### Recorded data
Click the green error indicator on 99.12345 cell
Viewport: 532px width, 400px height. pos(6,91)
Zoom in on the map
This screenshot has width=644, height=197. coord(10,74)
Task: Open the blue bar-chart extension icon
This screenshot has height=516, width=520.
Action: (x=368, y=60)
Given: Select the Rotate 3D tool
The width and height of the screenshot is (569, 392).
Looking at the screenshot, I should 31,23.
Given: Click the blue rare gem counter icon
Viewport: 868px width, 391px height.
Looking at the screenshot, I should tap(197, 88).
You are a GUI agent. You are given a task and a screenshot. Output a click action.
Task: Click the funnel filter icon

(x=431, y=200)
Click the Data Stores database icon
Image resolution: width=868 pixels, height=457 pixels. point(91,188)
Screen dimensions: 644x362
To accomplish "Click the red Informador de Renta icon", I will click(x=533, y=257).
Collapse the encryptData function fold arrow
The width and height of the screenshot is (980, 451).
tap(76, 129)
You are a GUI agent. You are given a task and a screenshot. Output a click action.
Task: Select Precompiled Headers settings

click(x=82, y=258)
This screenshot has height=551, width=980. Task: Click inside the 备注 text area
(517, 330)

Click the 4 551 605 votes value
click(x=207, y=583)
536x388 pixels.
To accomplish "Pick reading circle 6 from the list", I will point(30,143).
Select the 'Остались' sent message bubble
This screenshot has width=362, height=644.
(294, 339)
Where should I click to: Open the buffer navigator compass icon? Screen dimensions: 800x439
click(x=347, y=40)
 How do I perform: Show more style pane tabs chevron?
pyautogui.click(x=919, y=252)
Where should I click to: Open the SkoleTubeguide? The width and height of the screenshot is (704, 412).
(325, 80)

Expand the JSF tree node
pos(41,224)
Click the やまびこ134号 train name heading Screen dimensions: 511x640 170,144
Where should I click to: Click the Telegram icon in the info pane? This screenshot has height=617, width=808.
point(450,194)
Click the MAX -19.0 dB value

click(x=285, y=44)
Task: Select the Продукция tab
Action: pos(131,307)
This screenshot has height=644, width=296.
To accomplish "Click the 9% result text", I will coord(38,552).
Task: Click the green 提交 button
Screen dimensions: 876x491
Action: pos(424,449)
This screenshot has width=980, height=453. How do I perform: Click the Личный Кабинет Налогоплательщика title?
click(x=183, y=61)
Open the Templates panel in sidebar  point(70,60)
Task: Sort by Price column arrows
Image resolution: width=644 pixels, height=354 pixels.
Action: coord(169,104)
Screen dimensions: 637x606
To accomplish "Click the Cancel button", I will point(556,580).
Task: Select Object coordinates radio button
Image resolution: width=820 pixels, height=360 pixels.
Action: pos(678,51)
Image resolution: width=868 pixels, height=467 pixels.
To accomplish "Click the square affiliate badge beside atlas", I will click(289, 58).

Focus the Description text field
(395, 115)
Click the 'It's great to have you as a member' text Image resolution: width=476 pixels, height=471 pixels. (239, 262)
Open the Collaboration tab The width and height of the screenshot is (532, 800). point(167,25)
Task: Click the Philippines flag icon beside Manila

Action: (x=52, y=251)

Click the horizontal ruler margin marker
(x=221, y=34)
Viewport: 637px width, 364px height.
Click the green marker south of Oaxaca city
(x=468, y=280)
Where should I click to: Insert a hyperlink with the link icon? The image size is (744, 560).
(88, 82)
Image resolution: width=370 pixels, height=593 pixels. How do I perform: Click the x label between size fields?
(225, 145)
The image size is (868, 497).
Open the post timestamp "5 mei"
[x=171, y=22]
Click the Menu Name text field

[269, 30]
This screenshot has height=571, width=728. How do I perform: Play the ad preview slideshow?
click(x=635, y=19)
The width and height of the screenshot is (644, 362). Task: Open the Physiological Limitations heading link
######
**What to produce:** Using only the listing above, restate exactly the lines from the line containing "Task: Select Object coordinates radio button" through the line containing "Click the 'It's", both included.

**Response for this exercise:**
Task: Select Object coordinates radio button
Image resolution: width=820 pixels, height=360 pixels.
Action: pos(678,51)
Image resolution: width=868 pixels, height=467 pixels.
To accomplish "Click the square affiliate badge beside atlas", I will click(289, 58).

Focus the Description text field
(395, 115)
Click the 'It's great to have you as a member' text Image resolution: width=476 pixels, height=471 pixels. (239, 262)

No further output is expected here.